Dataset entries
■ ■ ■ ■

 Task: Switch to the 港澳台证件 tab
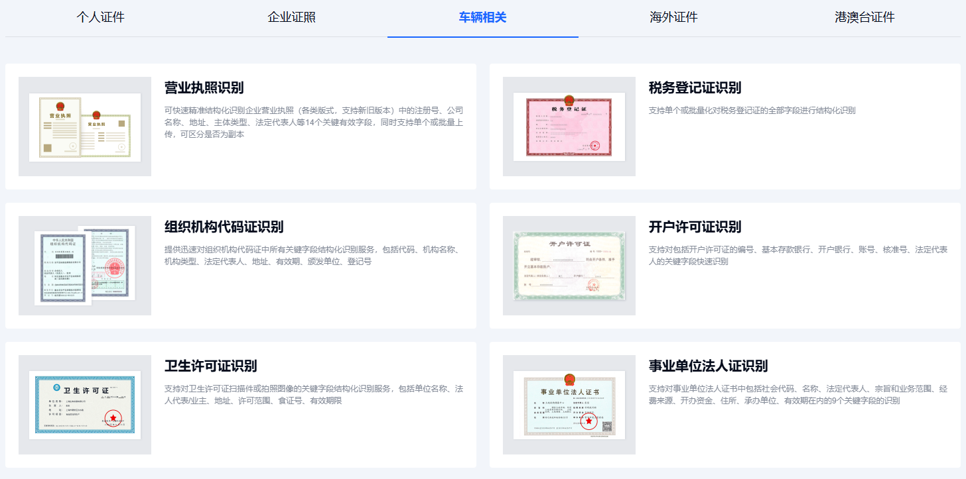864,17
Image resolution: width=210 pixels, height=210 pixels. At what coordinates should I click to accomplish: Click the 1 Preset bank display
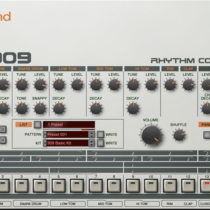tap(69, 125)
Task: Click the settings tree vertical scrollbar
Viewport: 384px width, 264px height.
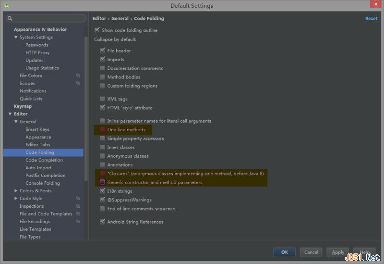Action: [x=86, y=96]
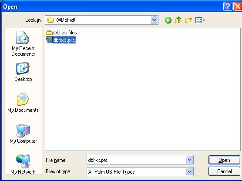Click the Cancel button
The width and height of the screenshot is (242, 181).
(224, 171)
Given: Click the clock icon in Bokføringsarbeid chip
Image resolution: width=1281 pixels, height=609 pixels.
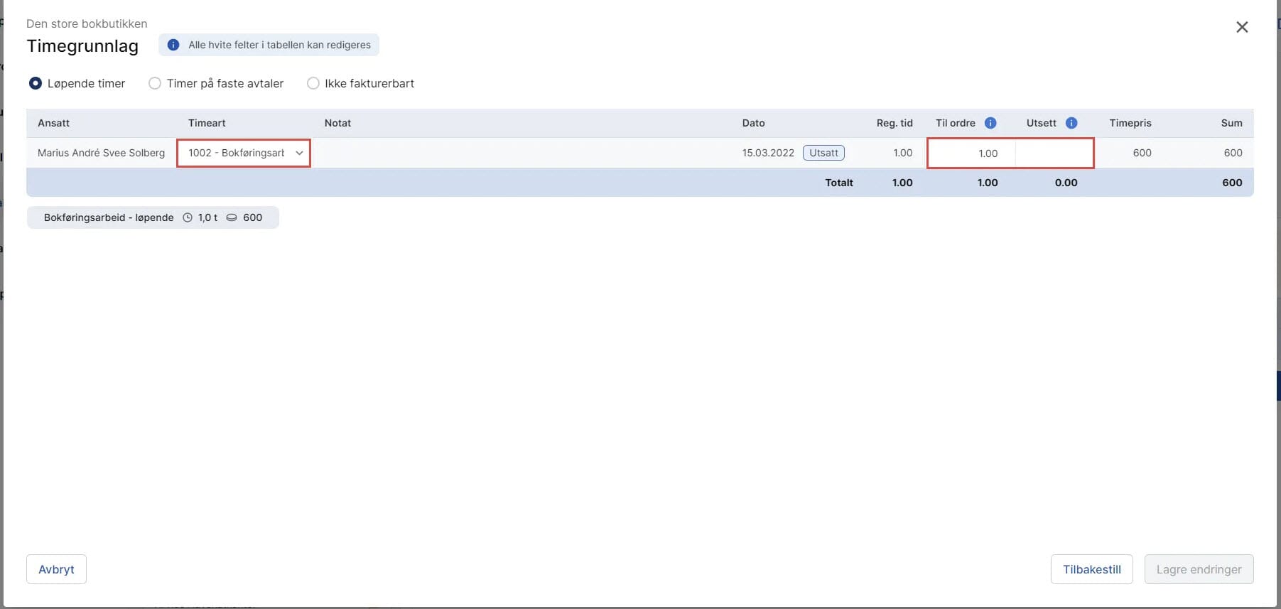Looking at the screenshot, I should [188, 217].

■ ■ ■ ■

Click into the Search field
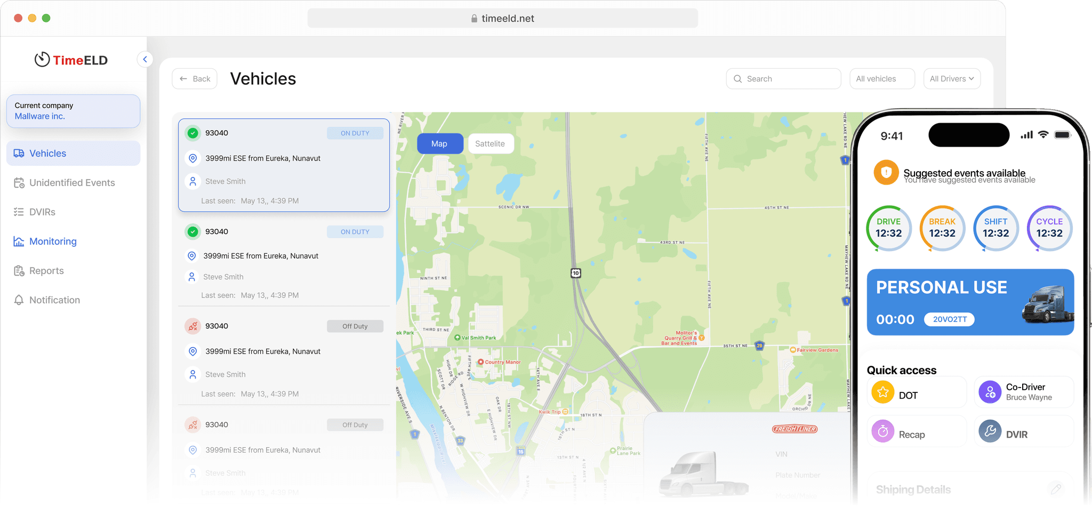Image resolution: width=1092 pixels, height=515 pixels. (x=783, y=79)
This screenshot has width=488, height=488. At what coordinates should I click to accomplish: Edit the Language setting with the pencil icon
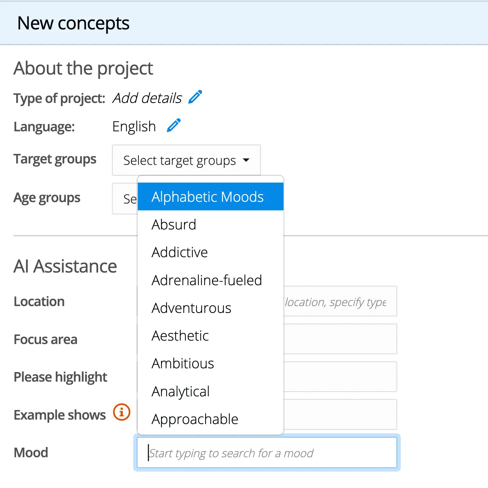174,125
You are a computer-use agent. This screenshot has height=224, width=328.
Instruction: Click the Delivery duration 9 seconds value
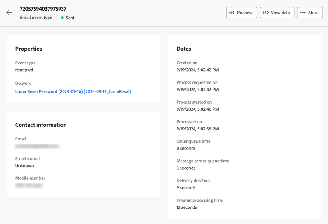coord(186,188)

■ ■ ■ ■

### Problem description
Respond with the exact lines above running from the one containing "Task: Switch to the 港澳台证件 tab" to the one containing "Task: Click the", both ends kept and no pictures included.

### Result for this exercise
 Task: Switch to the 港澳台证件 tab
864,17
Image resolution: width=210 pixels, height=210 pixels. At what coordinates should I click to accomplish: Click the 1 Preset bank display
tap(69, 125)
Task: Click the settings tree vertical scrollbar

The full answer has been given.